---------- Material for this exercise

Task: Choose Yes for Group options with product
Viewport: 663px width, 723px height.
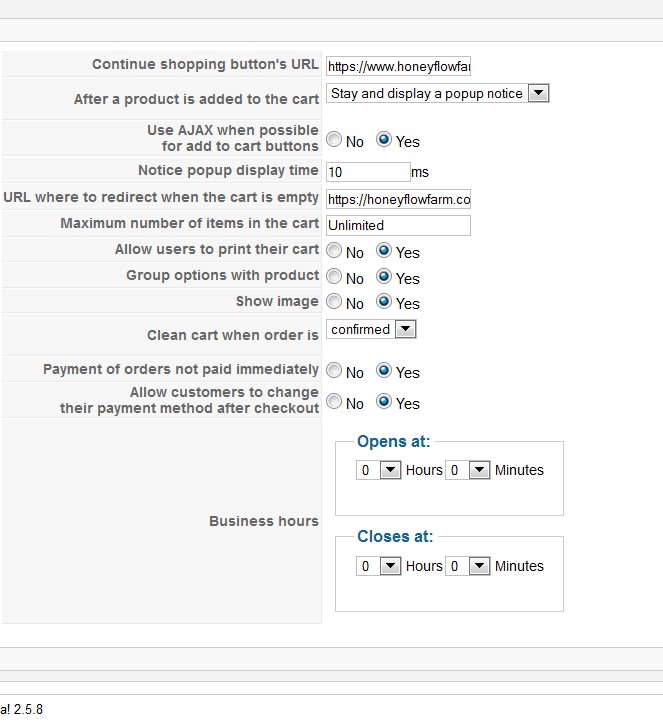Action: [384, 277]
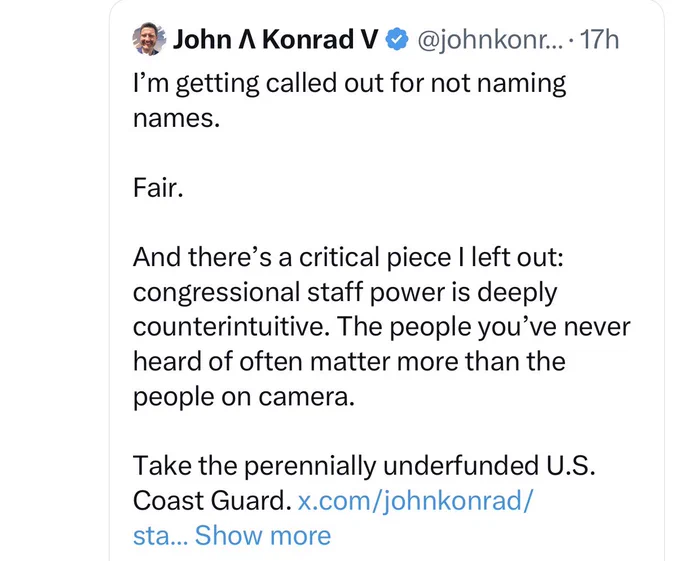Click the standalone "Fair." line
Viewport: 680px width, 561px height.
coord(158,188)
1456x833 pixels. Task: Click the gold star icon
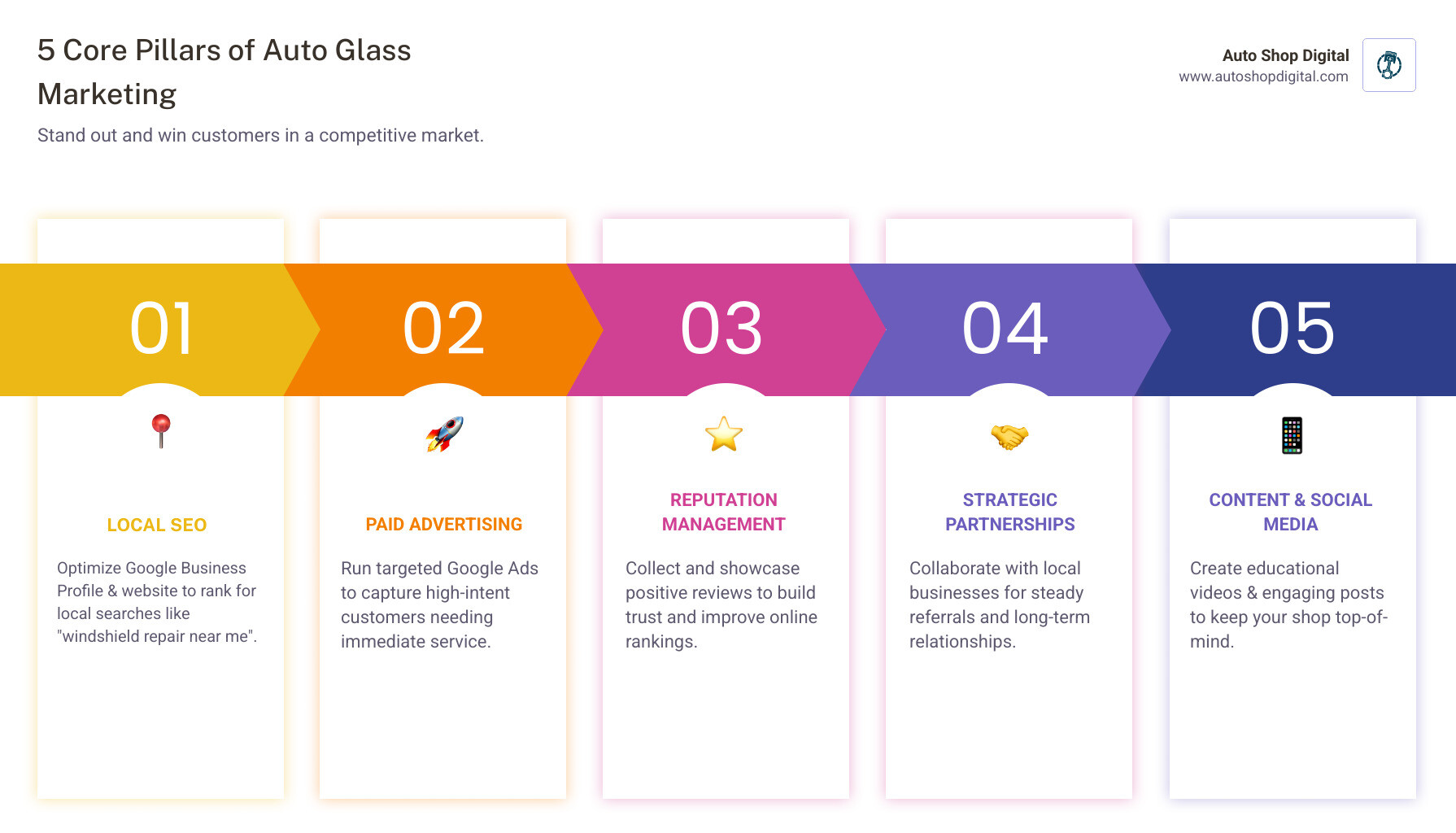pyautogui.click(x=724, y=434)
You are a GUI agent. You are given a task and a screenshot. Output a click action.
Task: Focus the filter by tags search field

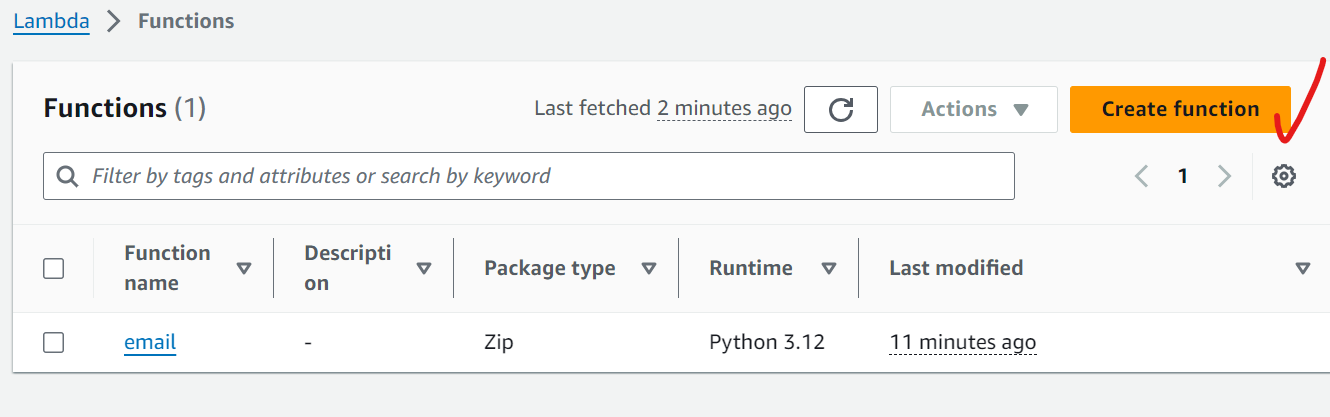[x=540, y=177]
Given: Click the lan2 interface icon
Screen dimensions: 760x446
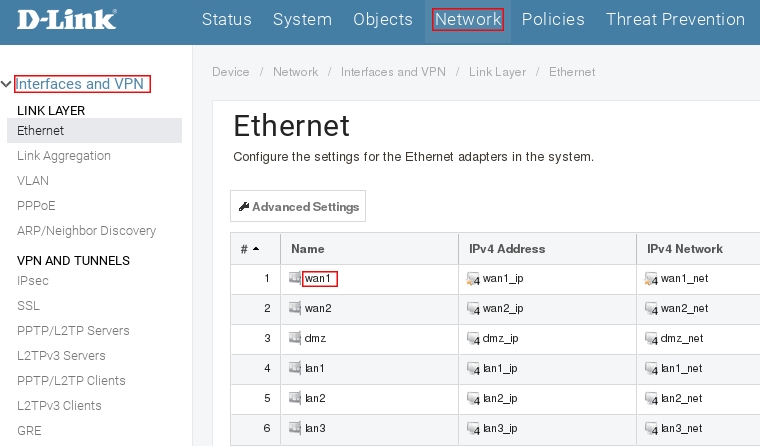Looking at the screenshot, I should click(295, 398).
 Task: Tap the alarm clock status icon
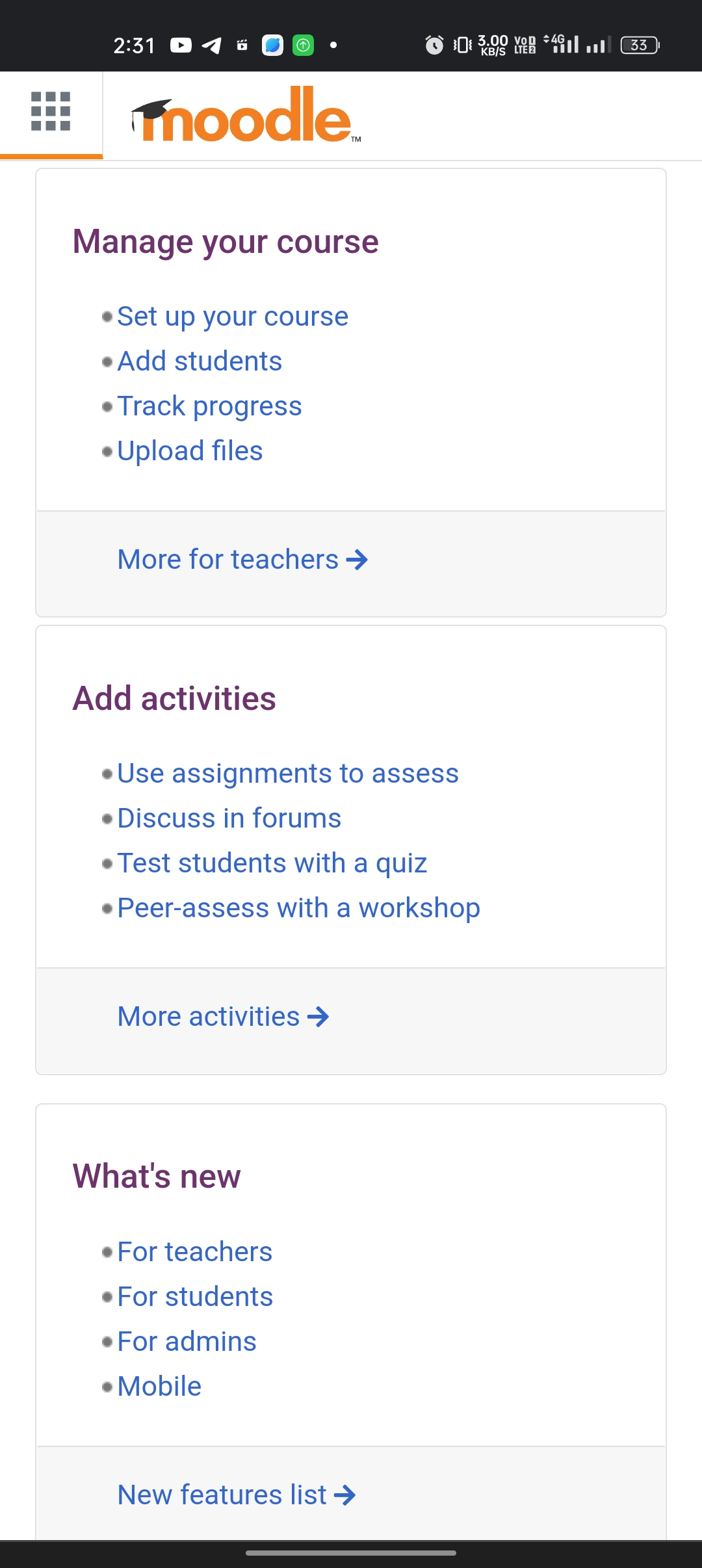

--------------------

**Written problem:** Reproduce all of the material above word for word, omitting the pictures.

**Correct answer:**
Task: Choose Yes for Group options with product
Viewport: 663px width, 723px height.
Action: [384, 277]
Click the standalone "Fair." line
Viewport: 680px width, 561px height.
coord(158,188)
1456x833 pixels. Task: Click the gold star icon
pyautogui.click(x=724, y=434)
You are a GUI agent. You are given a task and a screenshot. Output a click action.
Task: Focus the filter by tags search field

[x=540, y=177]
Given: Click the lan2 interface icon
Screen dimensions: 760x446
Looking at the screenshot, I should click(295, 398).
 Task: Tap the alarm clock status icon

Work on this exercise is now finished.